::: AVAILABLE DATA
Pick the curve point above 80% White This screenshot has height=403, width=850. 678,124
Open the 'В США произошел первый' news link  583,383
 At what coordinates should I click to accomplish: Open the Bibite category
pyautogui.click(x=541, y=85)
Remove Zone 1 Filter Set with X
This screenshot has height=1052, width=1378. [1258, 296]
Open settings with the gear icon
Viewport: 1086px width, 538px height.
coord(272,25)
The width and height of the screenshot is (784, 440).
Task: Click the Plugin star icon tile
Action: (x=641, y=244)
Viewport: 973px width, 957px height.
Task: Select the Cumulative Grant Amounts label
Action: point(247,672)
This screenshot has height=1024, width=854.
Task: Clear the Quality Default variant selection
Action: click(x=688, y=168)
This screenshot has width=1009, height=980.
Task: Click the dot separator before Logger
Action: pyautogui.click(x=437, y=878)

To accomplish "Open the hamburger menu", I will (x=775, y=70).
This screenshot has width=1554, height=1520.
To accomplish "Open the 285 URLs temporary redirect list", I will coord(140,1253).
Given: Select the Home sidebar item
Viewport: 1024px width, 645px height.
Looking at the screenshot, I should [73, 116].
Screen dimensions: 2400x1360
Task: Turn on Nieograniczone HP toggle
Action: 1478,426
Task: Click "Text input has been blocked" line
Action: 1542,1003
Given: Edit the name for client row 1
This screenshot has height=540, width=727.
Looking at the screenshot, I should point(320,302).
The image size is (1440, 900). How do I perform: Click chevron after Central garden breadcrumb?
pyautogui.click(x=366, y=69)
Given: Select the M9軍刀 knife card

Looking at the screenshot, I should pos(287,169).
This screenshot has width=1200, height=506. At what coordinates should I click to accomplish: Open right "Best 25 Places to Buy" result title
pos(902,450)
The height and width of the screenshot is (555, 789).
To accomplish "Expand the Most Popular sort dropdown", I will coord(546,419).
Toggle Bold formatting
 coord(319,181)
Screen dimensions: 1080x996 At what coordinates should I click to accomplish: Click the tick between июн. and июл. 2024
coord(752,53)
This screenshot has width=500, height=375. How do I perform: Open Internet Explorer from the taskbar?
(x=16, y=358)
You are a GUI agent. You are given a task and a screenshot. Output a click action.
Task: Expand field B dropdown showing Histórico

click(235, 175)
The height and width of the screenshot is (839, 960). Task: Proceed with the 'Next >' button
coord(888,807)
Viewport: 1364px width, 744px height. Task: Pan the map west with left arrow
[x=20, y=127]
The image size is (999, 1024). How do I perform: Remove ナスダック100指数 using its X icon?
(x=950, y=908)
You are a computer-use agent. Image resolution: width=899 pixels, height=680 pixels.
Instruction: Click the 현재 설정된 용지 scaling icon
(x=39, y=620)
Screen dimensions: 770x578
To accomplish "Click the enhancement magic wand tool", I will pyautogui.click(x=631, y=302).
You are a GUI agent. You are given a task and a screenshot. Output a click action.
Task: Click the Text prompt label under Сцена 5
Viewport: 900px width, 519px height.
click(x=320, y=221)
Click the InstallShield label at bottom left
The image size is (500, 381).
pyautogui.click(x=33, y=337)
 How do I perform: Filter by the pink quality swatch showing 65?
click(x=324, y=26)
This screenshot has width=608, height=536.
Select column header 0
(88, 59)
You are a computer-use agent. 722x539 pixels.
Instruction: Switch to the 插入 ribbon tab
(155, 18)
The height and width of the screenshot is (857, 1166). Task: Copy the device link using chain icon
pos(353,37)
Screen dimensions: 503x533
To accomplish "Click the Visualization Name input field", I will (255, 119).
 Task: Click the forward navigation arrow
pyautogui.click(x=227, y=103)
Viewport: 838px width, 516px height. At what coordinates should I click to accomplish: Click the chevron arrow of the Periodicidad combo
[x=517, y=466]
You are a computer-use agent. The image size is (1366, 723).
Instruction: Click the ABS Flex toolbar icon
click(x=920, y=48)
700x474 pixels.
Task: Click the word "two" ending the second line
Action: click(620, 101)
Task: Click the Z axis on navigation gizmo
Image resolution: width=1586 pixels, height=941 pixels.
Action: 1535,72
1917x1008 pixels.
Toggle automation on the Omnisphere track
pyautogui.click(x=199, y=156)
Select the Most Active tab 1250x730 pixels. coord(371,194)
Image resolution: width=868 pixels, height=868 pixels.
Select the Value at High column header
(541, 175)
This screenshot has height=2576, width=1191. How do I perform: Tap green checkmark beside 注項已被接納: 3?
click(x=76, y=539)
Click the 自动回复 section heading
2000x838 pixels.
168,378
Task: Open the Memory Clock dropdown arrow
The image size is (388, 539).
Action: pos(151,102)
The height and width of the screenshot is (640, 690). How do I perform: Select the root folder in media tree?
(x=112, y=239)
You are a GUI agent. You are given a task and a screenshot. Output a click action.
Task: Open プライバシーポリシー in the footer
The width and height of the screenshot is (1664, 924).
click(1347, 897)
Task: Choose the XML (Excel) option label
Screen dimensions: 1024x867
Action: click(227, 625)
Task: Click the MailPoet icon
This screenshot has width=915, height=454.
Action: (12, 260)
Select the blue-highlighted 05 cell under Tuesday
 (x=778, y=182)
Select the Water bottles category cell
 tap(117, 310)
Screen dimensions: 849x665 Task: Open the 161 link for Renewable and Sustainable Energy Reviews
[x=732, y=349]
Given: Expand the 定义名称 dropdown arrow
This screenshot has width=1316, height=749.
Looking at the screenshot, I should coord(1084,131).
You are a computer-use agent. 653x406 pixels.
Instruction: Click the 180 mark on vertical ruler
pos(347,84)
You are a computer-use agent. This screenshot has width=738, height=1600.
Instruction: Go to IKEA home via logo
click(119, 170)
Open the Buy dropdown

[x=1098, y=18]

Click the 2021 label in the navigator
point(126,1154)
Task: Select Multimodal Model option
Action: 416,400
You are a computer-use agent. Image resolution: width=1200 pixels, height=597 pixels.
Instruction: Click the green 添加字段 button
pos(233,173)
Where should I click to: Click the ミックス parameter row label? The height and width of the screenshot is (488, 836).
::::::
TASK STATEMENT
Retrieve each line from the records above where the word "will" occurs.

RESULT
To accomplish "Open the hamburger menu", I will (x=775, y=70).
To accomplish "Open the 285 URLs temporary redirect list", I will coord(140,1253).
To accomplish "Expand the Most Popular sort dropdown", I will coord(546,419).
To accomplish "Click the enhancement magic wand tool", I will pyautogui.click(x=631, y=302).
To accomplish "Click the Visualization Name input field", I will (255, 119).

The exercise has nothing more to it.